Speech recognition has come a long way over the last couple of decades and is starting to take off, but many people still predominantly interact with devices through typing on a keyboard or touchscreen, said Ng. That’s because speech recognition’s accuracy to transcribe words and understand the request is far from making it more convenient than typing.
“Speech recognition, depending on the circumstances, is say 95 per cent accurate. So maybe it gets one word in 20 wrong. That’s really annoying if it gets one in 20 wrong and you probably don’t want to use it very often. That’s probably where speech recognition is today,” Ng said at the CeBIT event in Sydney today.
But Ng’s focus on speech recognition at Baidu might just do away with the idea of typing out instructions for devices to carry out functions.
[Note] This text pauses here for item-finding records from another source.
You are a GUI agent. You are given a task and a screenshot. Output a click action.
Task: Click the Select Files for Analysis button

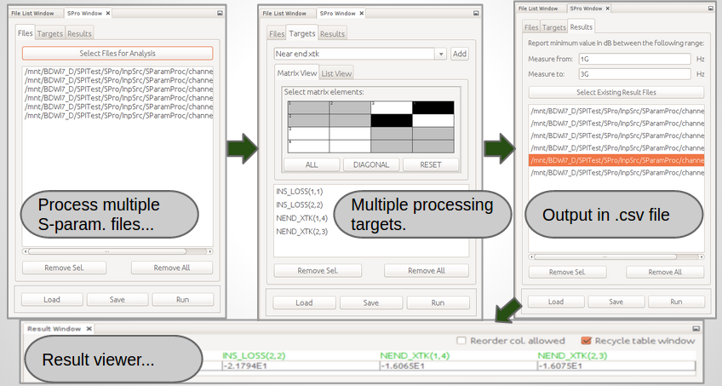pos(117,54)
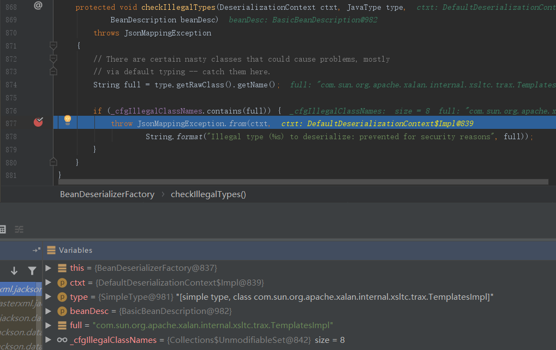This screenshot has width=556, height=350.
Task: Click the Variables panel stacked-bars icon
Action: (x=51, y=250)
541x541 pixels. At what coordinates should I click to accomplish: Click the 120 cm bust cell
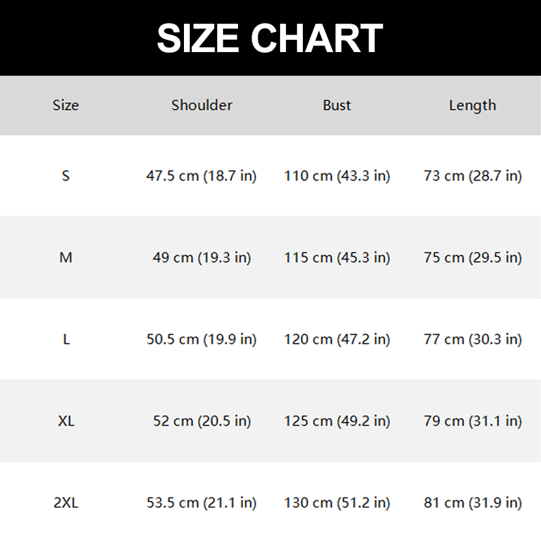[337, 339]
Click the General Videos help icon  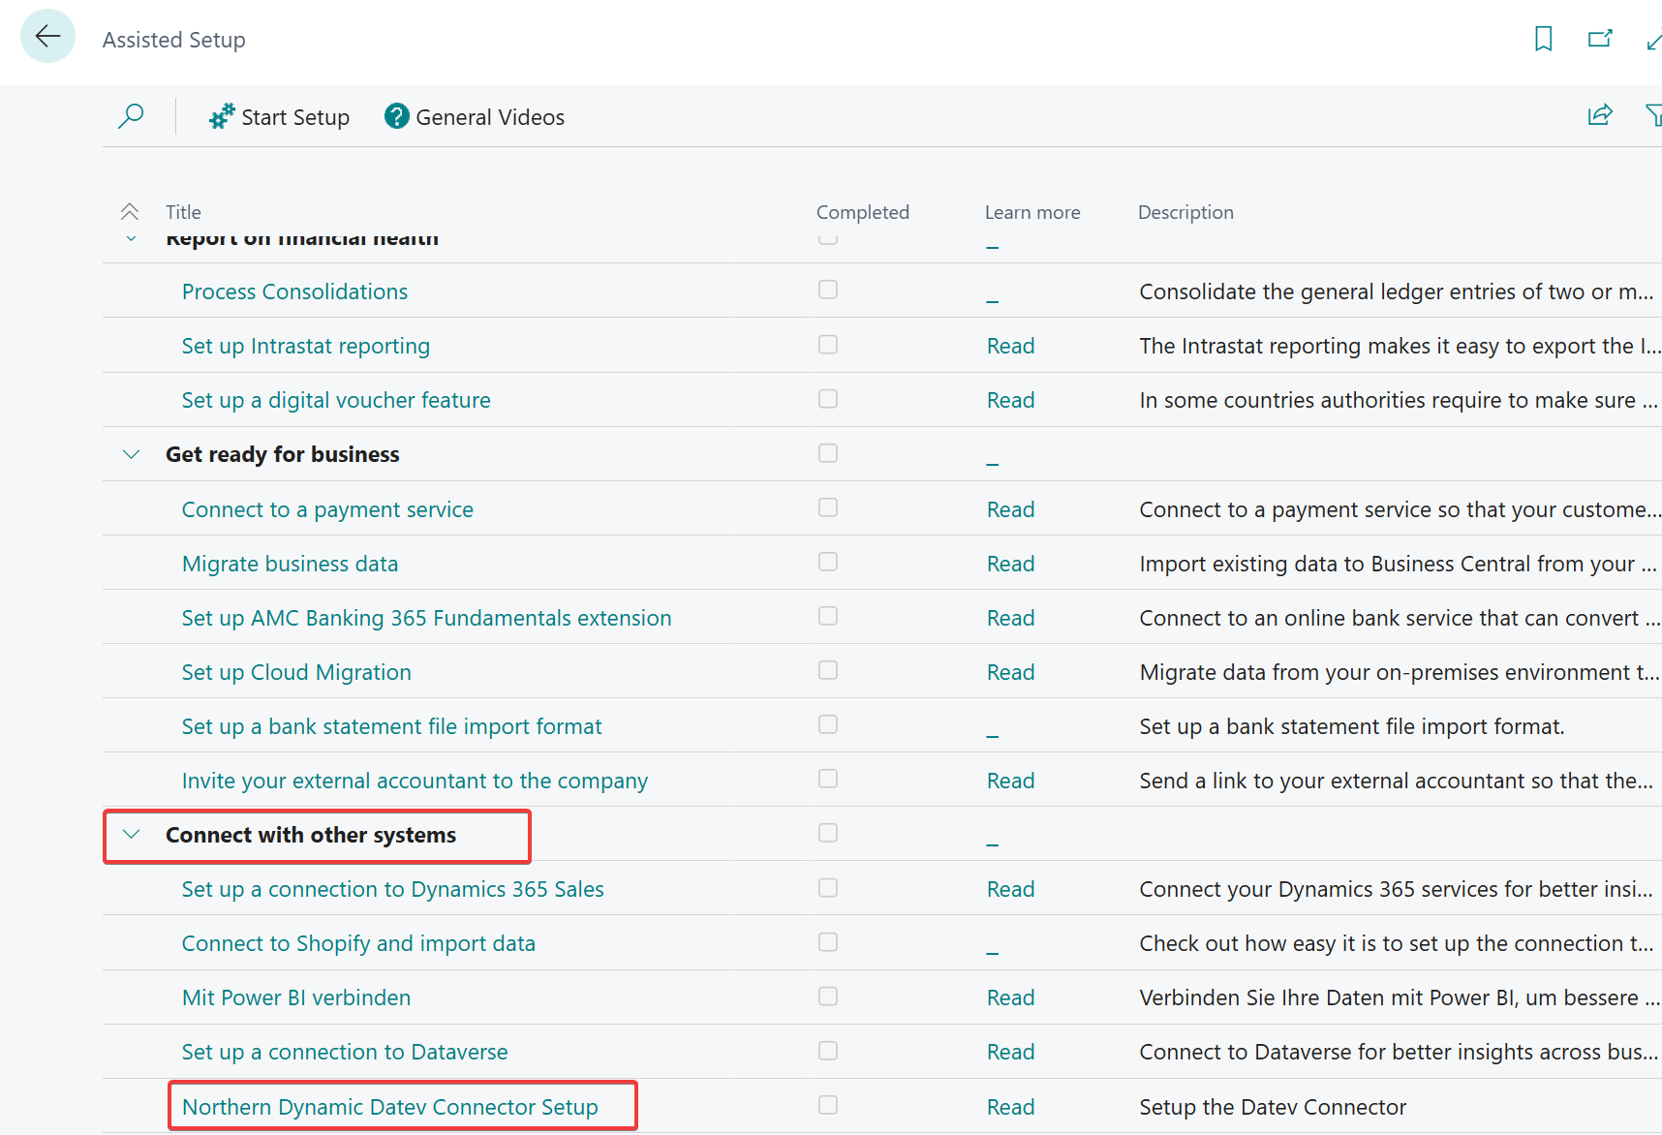tap(396, 116)
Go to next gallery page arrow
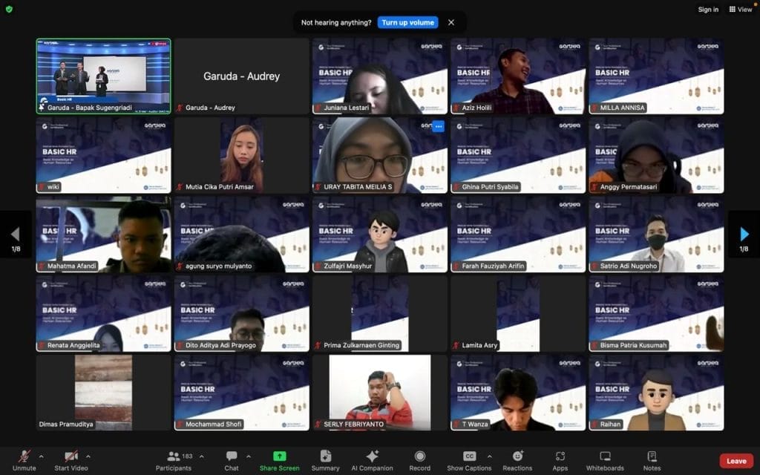The width and height of the screenshot is (760, 475). click(x=744, y=235)
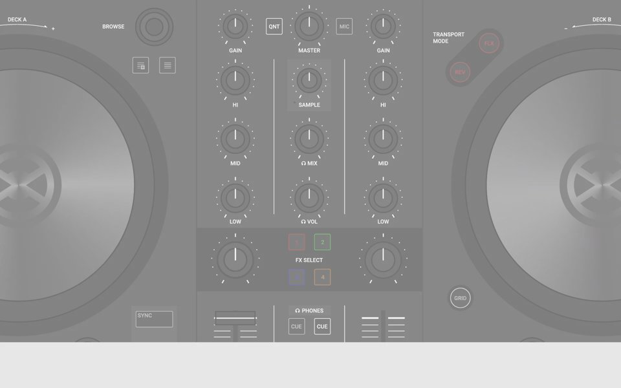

The future is all about talking to machines, he said.
“I think that as speech recognition accuracy goes from say 95 per cent to 98, 99 to 99.9, all of us in the room will go from barely using it today or infrequently to using it all the time.
“Most people underestimate the difference between 95 and 99 per cent accuracy – 99 per cent is a game changer.”
He said being able to hone in on the user’s voice while not being thrown off by background noise is still a major challenge in speech recognition technology, which if effectively overcome, would be a big step forward.
“You are driving home and you need to send a text message. In a noisy car today, I wouldn’t even try to use speech recognition.”
When it comes to the Internet of Things, speech recognition will have a major role in providing seamless interaction, Ng said.
“I hope that some day I’ll have grandchildren who come to me and say, ‘Hey grandpa, do remember back when you were young where you said something to your microwave or oven and it would just sit there and ignore you? That just seems rude.’”
Ng said deep learning is needed to improve the capability of speech recognition. Deep learning is a neural network – which loosely simulates the way the brains transmits data – that has many hidden layers between input and output data.
“Deep learning algorithms, also called neural networks, just keep on getting better as you give it more data. And so in the regime of big data, they are out performing the older generation of algorithms.”
However, there is a way to go in building deep neural nets that are super efficient and effective to even meet a fraction of what the human brain is capable of, Ng said.
“For those of us on the frontline writing and shipping code, even though these learning algorithms take loose inspiration from the brain, when you dive into the details, they are really nothing like the human brain.”